Publicity campaign needed to boost BAME COVID-19 vaccine uptake, RCGP warns

A national publicity campaign backed by faith leaders and public figures from black, Asian and minority ethnic (BAME) communities is needed to increase uptake of the COVID-19 vaccine in groups hit hard by the virus, the RCGP has warned.

RCGP chair Professor Martin Marshall (Photo: Pete Hill)

Analysis of NHS England COVID-19 vaccination figures by the college shows that people of black ethnicity are half as likely as people of white ethnicity to get vaccinated. People of Asian ethnicity are under two thirds as likely as their white counterparts to accept vaccination.

Vaccination figures show that 91% of all recipients of COVID-19 jabs have been white, despite BAME people making up 13.6% of the population. Just 7.8% of all vaccines have been administered to these communities.

GPs in North Staffordshire told GPonline last month that rates of people from BAME communities who did not attend appointments at vaccine clinics were 10 times higher than the average.

Vaccine hesitancy

The college has warned that vaccine hesitancy among BAME communities, who have been disproportionately affected by the virus, could create ‘swathes across the country’ where COVID-19 will continue to remain a threat unnecessarily.

Vaccination data for England show that 14.4% of people of white ethnicity in England have been vaccinated so far - 7m in total - compared with 4.7% of people from mixed ethnic groups, 6.8% of people of black ethnicity and 9.2% of people of Asian ethnicity.

RCGP chair Professor Martin Marshall argued that a high-profile campaign was needed to deliver targeted ‘myth-busting’ messages to increase public confidence in the vaccines and ensure vulnerable communities are better protected.

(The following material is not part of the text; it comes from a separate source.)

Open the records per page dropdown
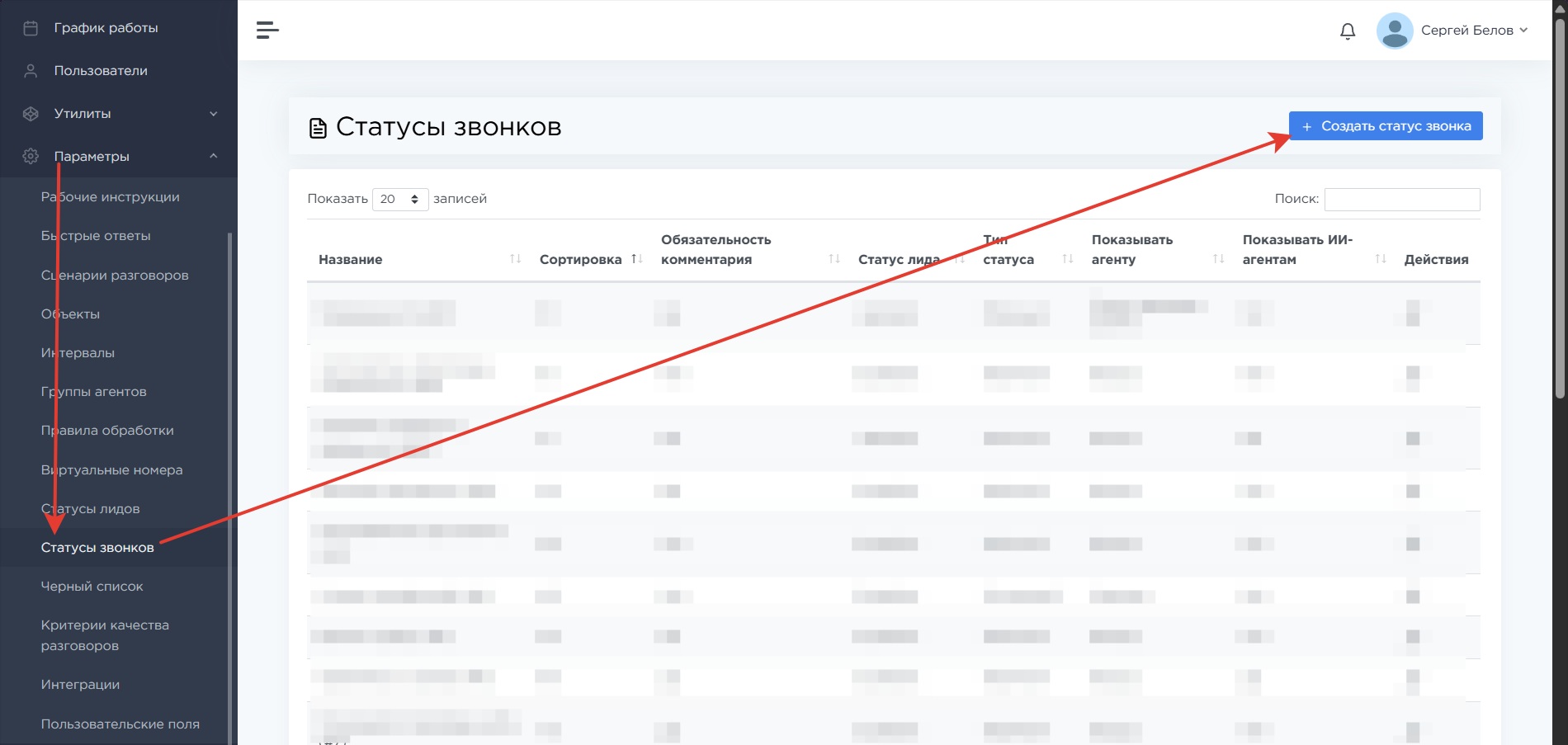1568x745 pixels. (x=400, y=199)
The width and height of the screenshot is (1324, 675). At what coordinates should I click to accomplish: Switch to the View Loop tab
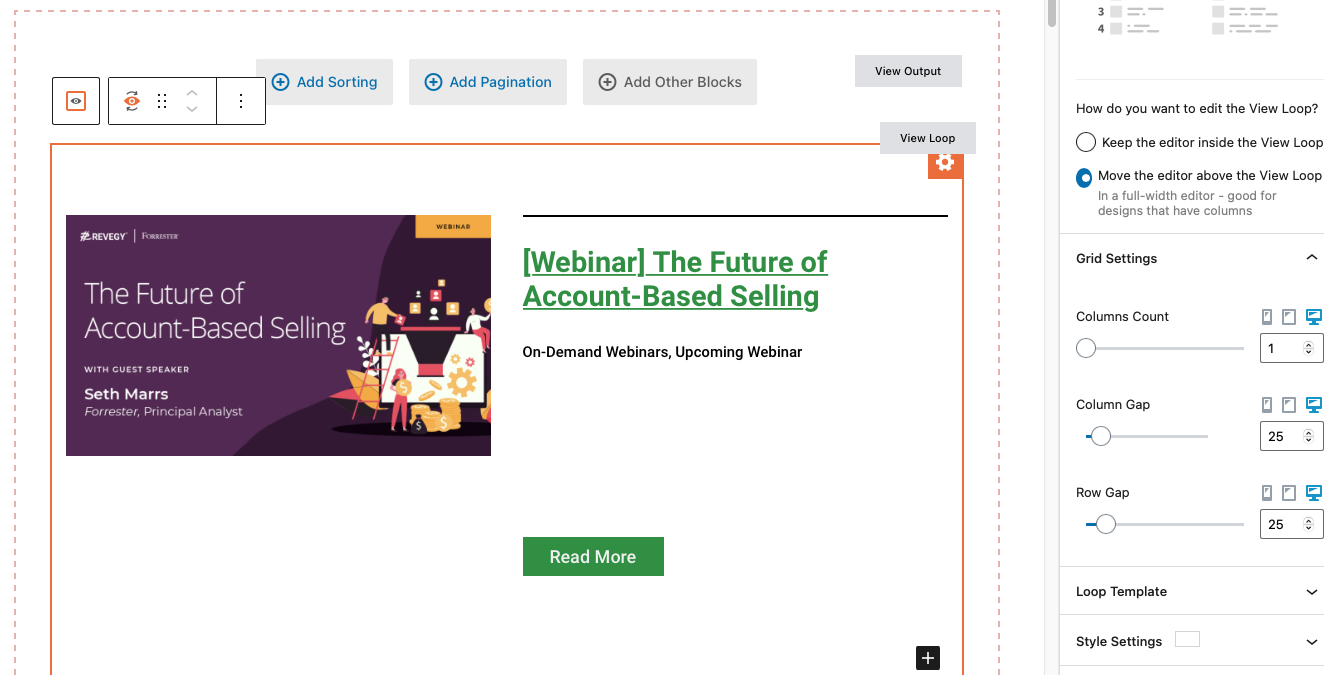click(927, 138)
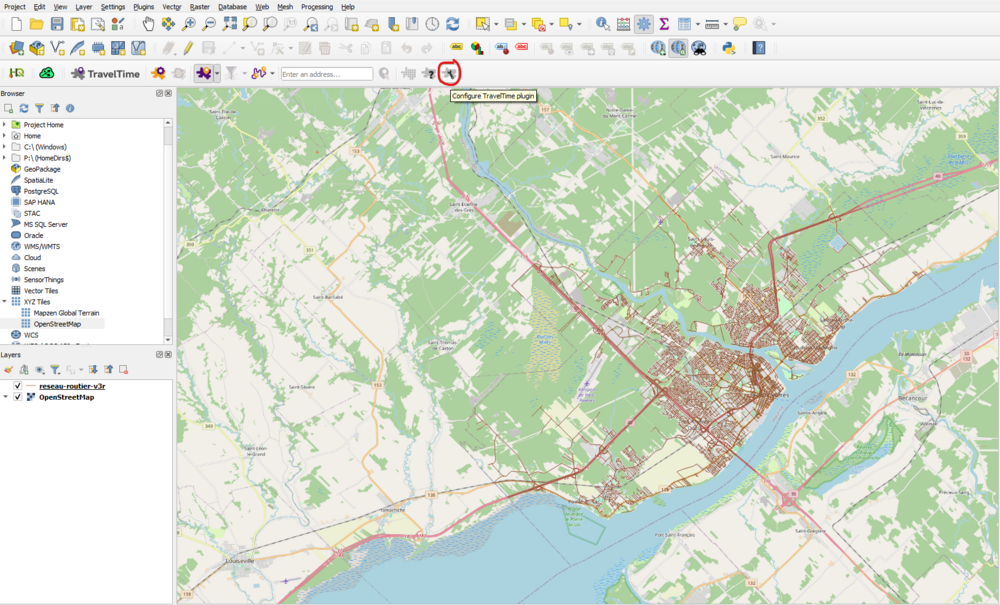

He said: ‘As GPs, we can provide the scientific evidence and reassurances that these vaccines have been rigorously tested and that they work. However, faith leaders and popular public figures from BAME backgrounds know their communities and have shared experiences. They often have huge influence and are the very heart of the communities to which they belong, and this could be invaluable in helping to deliver reassuring messages.

BAME uptake

‘The COVID vaccines are set to get us out of this pandemic, but increasing the uptake of the vaccine amongst BAME patients will require more than the efforts of GPs and their teams. If prominent figures from BAME communities work with the NHS to help bust the myths around the COVID vaccine and help deliver clear and relevant messages about its safety, it may very well save lives,’ he added.

Numerous reports show that vaccination hesitancy within BAME communities may be down to several factors, including historic trust issues stemming from personal and collective experiences.

Polling by the Royal Society for Public Health in December found that 76% of the UK population as a whole was willing to have a COVID-19 vaccine if advised to do so by their GP or other health professional - but that among people from BAME backgrounds this fell to just 57%. Almost 50% of England's BAME population is in London.

Last month GPs were urged to use their ‘huge influence’ to bust misinformation around the COVID-19 vaccination and boost uptake among BAME communities.